Passage:
Mesenteric panniculitis is most commonly seen on CT scans of the abdomen as inflammation of the mesentery. We can see findings of mesenteric panniculitis both as an incidental finding and one that causes symptoms in patients. The appearance on CT is often referred to as a misty mesentery.
What is mesenteric panniculitis of the abdomen?
Mesenteric panniculitis is a chronic inflammation of the fat of the small bowel mesentery of unknown cause. The mesentery is the tissue that encloses and attaches the intestines to the abdominal wall. The inflammation can destroy the fat tissue and eventually progress to scarring.
Symptoms of mesenteric panniculitis
Most patients have mild symptoms. This can include abdominal pain, bloating, nausea/vomiting, fever and rarely obstruction of the bowel. Some patients are asymptomatic.
What is idiopathic sclerosing mesenteritis?
This is another term for mesenteric panniculitis where the predominance of disease is that of scarring in the mesentery. Mesenteric lipodystrophy also refers to inflammation in the mesentery but with predominant fat necrosis or cell death. Some believe that these terms represent the same disease at different stages.
Mesenteric panniculitis in radiology
We often see a hazy appearance of the fat on CT in mesenteric panniculitis. There are small less than 1 cm lymph nodes which appear clustered. The surrounding bowel may be pushed by this process. We can also see mesenteric panniculitis on MRI of the abdomen. We can not see mesenteric panniculitis on X-ray.
What else can look like mesenteric panniculitis on imaging? (misty mesentery)
Misty mesentery means the normal fat of the mesentery is replaced by haziness. This can mean mesenteric panniculitis but can have other causes.
We can not always tell if the abnormality in the mesentery is that of chronic inflammation or cancer on CT. PET CT testing may help differentiate cancer from mesenteric panniculitis. Biopsy may be needed in some cases.
Other causes of misty mesentery can be other inflammatory conditions of the abdomen like pancreatitis, appendicitis, diverticulitis to name a few. Often we can make a specific diagnosis on CT of the these conditions.
What causes mesenteric panniculitis?

Problem 1:
Answer these questions from the passage on mesenteric panniculitis:
(a) What is the appearance of mesenteric panniculitis on CT often called?
(b) On which type of imaging can mesenteric panniculitis not be seen?
(c) What testing may help tell cancer apart from mesenteric panniculitis?
Problem 2: Can you carry on the passage about mesenteric panniculitis, starting after its final line?

Recorded data:
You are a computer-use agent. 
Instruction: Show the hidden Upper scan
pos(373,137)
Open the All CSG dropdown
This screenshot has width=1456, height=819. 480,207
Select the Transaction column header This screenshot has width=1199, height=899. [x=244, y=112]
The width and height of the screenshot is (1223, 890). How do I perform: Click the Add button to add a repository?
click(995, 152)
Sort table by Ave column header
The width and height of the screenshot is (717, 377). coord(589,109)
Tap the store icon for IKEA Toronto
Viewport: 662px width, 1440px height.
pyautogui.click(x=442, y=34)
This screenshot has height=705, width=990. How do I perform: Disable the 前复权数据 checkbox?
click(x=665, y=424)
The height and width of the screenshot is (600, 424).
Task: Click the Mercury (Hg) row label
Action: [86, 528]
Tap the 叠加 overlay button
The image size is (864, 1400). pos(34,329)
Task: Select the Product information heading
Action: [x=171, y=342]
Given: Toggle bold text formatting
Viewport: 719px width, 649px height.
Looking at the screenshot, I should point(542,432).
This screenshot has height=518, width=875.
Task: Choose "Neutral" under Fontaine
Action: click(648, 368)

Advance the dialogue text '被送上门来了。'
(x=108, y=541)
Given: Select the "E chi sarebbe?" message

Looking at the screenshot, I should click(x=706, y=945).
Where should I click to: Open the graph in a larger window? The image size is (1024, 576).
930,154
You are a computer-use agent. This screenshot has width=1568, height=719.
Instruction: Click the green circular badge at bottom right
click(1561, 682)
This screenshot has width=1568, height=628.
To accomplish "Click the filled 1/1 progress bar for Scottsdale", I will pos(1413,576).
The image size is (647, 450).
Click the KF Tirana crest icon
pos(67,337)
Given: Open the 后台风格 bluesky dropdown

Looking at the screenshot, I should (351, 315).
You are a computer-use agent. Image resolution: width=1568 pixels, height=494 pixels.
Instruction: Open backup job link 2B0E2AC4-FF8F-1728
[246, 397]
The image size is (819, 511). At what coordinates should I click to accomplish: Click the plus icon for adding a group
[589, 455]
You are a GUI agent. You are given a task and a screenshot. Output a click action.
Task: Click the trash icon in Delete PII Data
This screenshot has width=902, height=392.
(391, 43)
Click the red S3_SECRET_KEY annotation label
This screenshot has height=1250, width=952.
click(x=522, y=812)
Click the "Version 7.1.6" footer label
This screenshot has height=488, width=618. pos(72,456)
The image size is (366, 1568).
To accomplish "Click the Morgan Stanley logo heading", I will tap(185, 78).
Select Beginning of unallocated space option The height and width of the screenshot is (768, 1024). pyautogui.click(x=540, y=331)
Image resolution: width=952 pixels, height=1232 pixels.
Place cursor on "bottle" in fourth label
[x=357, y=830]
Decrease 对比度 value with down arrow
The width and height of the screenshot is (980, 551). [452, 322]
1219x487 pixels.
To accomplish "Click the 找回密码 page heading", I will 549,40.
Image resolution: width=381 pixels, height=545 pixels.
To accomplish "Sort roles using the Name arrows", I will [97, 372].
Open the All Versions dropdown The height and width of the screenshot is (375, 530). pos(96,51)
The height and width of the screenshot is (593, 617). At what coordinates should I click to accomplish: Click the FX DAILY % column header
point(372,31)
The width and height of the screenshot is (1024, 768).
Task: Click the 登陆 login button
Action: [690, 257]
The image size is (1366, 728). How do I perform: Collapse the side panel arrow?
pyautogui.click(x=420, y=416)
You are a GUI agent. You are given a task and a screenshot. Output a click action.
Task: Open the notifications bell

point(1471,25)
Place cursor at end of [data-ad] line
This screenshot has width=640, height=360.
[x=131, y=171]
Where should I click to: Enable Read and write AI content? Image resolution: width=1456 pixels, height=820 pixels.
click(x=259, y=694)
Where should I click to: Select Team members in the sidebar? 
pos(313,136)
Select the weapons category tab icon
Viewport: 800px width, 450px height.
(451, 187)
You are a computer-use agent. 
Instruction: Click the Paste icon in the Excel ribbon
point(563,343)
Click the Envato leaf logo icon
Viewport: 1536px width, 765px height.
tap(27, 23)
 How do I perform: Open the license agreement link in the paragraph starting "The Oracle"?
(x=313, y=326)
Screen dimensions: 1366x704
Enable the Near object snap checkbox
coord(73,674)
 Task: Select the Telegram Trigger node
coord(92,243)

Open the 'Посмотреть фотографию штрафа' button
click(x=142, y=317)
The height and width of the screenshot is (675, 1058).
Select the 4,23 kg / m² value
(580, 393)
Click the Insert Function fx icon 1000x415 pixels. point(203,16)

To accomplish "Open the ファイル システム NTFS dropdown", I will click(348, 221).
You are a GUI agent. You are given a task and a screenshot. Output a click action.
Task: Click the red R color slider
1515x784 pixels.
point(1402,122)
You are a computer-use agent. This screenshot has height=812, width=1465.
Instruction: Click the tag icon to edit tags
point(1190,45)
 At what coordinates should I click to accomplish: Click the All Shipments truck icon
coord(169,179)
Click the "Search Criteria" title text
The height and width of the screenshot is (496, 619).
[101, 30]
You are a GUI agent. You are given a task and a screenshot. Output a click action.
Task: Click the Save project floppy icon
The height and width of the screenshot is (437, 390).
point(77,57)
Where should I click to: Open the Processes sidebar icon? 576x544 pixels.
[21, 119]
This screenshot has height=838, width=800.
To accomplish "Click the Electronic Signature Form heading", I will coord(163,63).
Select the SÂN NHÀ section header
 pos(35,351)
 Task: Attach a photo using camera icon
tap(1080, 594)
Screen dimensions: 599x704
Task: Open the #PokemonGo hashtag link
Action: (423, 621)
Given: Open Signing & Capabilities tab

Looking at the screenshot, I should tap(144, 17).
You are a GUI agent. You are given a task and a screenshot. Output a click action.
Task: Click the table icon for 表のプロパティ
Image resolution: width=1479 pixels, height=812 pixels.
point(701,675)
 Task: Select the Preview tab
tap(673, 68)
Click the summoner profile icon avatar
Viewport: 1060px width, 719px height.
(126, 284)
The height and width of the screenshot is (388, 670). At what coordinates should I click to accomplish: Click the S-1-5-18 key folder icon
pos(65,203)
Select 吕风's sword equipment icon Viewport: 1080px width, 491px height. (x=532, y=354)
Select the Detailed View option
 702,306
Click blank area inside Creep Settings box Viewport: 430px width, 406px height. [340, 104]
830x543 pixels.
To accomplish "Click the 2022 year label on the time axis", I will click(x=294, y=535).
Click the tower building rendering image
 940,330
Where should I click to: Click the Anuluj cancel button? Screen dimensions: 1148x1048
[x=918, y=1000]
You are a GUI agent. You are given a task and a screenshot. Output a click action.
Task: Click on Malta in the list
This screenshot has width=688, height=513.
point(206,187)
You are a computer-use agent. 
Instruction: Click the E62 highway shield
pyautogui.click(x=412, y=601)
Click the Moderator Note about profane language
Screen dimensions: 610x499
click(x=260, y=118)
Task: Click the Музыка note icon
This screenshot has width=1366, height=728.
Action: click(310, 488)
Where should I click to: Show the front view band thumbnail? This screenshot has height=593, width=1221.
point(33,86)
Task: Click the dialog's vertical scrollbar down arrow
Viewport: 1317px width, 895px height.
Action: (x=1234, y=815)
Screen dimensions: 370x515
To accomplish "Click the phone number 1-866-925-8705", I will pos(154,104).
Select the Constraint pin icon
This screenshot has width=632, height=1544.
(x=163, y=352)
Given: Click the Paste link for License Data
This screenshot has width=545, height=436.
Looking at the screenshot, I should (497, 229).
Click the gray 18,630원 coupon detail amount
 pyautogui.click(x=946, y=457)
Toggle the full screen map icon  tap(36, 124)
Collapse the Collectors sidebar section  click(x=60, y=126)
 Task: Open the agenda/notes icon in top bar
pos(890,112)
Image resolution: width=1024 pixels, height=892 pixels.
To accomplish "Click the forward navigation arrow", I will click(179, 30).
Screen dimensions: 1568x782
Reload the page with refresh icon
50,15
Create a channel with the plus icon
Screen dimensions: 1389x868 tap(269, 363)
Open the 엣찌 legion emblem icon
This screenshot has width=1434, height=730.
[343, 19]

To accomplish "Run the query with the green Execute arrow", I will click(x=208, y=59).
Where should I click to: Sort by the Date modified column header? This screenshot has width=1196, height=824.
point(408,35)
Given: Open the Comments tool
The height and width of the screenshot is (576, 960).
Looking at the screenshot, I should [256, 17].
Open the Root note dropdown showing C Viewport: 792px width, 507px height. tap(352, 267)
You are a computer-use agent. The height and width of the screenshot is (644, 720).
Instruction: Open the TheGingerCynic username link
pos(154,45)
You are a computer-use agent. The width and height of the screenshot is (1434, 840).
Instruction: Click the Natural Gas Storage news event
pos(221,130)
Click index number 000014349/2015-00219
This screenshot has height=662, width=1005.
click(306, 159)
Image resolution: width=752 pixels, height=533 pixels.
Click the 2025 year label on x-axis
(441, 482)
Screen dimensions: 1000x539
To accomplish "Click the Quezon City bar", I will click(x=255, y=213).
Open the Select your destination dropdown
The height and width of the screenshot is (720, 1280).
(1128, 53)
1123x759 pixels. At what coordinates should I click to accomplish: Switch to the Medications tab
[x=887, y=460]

Expected output 1:
(a) A misty mesentery.
(b) X-ray.
(c) PET CT testing.

Expected output 2:
No one is sure what causes mesenteric pannicultis. Some believe it may be an autoimmune condition where the immune system reacts for an unknown reason since there is no clear underlying cause.
Mesenteric pannicultits has been associated with prior abdominal surgery or trauma.
There are associations with prior infections like tuberculosis and syphilis.
Mesenteric pannicultits has occurred in patients who have been previously treated for cancer. It has also been seen in patients with known cancer or cancer which is present but has not been diagnosed. Some of the cancers which have been associated with mesenteric pannicultis have been: Colon, kidney, lymphoma and prostate cancer.
There is an association with systemic inflammatory and autoimmune conditions.
Is mesenteric panniculitis dangerous?
It’s not life threatening and does not cause serious problems in most patients. Most patients have mild symptoms. Rare intestinal blockages can be seen.
Mesenteric panniculitis treatment
Many cases can simply be observed when there are mild symptoms. Often the mesenteric inflammation goes away on its own. Steroids and immunosuppressants are used for more severe cases.
Mesenteric panniculitis: summary
Mesenteric pannicultis is a chronic inflammation of the mesentery in your abdomen of unknown cause. It often has no or mild symptoms and goes away on its own.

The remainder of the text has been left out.